During a lunar eclipse, the Earth lines up directly between the sun and the moon, so there is no direct sunlight to hit and reflect off the moon’s surface. The only light that reaches it is “filtered and bending through our atmosphere,” MacRobert says. That gives it the color of “all of the world’s sunrises and sunsets” together.
The total eclipse will last for 72 minutes, a deeper “night within a night,” as he puts it. The moon will be partially eclipsed for about an hour as it goes into and out of the Earth’s shadow. The total eclipse will last from 2:41 to 3:53 a.m. ET.

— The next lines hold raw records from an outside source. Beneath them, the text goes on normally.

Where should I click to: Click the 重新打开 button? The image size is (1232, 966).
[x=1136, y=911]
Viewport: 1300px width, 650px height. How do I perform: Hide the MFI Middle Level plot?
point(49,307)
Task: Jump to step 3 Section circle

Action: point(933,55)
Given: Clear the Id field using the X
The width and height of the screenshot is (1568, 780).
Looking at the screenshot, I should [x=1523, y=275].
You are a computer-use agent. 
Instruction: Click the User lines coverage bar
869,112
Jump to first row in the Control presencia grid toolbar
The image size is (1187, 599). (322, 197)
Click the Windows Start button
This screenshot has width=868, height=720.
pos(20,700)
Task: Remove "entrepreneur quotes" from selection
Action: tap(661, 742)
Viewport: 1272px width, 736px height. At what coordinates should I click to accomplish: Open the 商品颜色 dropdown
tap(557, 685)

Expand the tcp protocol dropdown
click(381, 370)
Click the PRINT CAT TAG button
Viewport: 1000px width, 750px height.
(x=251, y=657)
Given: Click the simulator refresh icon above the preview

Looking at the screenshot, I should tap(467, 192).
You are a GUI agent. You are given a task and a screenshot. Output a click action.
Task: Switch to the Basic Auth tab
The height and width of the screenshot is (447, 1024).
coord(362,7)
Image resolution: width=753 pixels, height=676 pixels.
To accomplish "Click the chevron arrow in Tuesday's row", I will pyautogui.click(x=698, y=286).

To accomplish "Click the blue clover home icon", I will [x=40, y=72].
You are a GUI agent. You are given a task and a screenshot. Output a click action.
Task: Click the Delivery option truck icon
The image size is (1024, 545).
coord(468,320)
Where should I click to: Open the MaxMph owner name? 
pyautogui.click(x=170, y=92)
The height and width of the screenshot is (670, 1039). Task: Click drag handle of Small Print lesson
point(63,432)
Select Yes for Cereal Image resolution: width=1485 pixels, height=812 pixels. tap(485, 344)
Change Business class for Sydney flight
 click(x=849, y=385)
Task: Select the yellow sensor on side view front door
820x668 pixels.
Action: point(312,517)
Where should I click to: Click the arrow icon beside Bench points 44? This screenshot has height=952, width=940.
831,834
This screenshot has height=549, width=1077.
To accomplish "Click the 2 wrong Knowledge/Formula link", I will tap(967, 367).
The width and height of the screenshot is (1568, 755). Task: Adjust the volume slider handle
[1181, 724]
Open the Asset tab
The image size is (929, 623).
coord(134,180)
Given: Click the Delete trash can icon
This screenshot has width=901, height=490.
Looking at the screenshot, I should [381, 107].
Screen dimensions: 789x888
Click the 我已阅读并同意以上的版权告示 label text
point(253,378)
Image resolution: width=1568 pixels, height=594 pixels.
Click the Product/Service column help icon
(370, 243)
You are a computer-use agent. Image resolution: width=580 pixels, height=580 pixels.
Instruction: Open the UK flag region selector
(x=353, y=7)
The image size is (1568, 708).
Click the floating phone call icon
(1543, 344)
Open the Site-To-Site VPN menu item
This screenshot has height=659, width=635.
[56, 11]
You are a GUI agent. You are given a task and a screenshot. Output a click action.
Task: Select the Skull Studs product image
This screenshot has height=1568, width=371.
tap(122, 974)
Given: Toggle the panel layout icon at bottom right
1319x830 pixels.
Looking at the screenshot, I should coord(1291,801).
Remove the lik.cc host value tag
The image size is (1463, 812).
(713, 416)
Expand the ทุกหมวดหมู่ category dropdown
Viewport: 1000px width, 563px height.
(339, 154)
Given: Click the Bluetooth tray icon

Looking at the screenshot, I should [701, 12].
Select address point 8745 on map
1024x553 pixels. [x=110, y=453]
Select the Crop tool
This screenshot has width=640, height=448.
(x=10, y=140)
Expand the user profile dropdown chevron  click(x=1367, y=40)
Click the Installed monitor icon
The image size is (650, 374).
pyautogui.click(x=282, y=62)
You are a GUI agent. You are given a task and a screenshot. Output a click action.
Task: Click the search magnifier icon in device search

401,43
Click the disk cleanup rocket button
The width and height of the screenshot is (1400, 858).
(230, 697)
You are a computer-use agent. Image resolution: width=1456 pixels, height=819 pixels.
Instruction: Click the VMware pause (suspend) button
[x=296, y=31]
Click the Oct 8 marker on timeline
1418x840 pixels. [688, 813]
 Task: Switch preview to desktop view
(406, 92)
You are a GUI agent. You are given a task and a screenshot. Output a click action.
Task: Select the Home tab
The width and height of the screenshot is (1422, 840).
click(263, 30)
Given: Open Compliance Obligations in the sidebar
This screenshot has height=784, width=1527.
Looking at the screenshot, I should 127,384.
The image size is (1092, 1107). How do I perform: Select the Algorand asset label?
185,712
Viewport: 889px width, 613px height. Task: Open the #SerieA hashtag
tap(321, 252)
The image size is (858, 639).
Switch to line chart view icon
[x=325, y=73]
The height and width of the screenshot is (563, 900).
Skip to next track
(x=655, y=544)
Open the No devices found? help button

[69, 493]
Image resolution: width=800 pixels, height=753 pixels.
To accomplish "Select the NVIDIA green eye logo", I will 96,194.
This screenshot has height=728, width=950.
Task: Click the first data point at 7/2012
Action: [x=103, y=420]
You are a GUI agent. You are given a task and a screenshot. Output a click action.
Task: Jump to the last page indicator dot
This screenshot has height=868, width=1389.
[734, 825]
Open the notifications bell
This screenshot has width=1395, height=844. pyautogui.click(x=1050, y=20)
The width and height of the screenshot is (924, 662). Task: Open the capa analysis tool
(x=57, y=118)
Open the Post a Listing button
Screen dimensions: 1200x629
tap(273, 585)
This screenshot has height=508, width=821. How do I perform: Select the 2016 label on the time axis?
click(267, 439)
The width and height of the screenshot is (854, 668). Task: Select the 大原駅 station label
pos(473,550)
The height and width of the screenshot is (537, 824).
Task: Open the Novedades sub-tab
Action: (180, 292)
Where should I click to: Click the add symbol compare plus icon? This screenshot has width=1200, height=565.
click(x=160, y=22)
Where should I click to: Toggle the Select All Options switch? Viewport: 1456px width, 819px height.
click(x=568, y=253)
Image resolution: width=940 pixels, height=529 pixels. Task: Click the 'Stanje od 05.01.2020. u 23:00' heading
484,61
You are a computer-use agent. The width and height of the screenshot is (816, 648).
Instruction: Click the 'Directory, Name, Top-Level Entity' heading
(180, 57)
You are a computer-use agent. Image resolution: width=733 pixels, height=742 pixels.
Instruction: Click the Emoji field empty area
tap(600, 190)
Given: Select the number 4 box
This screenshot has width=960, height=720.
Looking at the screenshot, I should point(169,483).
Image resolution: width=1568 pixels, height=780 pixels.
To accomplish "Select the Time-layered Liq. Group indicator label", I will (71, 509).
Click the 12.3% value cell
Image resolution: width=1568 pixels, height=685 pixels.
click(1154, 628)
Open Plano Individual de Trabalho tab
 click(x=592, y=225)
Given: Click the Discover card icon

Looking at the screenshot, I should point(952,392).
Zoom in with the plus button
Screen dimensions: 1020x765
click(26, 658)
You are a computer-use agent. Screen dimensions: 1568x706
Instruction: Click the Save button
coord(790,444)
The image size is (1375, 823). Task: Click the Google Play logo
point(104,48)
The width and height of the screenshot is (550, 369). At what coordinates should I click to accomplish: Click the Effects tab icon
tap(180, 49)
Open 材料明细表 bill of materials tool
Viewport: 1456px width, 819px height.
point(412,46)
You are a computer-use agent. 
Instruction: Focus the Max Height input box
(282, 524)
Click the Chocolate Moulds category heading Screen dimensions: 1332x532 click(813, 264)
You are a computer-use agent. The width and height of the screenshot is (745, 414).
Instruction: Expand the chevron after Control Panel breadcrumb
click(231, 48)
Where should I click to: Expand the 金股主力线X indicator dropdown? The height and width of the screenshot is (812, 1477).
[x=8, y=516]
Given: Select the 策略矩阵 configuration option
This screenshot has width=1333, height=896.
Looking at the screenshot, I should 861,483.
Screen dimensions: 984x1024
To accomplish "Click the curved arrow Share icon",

“It’s going to take a long time to watch the whole eclipse, about 3½ hours,” says Rebecca Johnson, editor of StarDate magazine.
The color the moon takes on during the eclipse depends on what’s in Earth’s upper atmosphere, or stratosphere, says Fred Espenak, a scientist emeritus with NASA’s Goddard Space Flight Center and eclipse specialist.
“Volcanoes throw up sulfur dioxide, and when that gets to the upper atmosphere in the stratosphere, it combines with water vapor, creating a smog of sulfuric acid that reddens the light even more. So the more volcanic activity you have on Earth, the more it darkens and reddens the eclipse.”
Richard Keen, an atmospheric scientist at the University of Colorado-Boulder, says the stratosphere is fairly clear right now, so this eclipse will be pretty light, most likely bright red to bright orange. “So it will be very colorful,” Espenak says.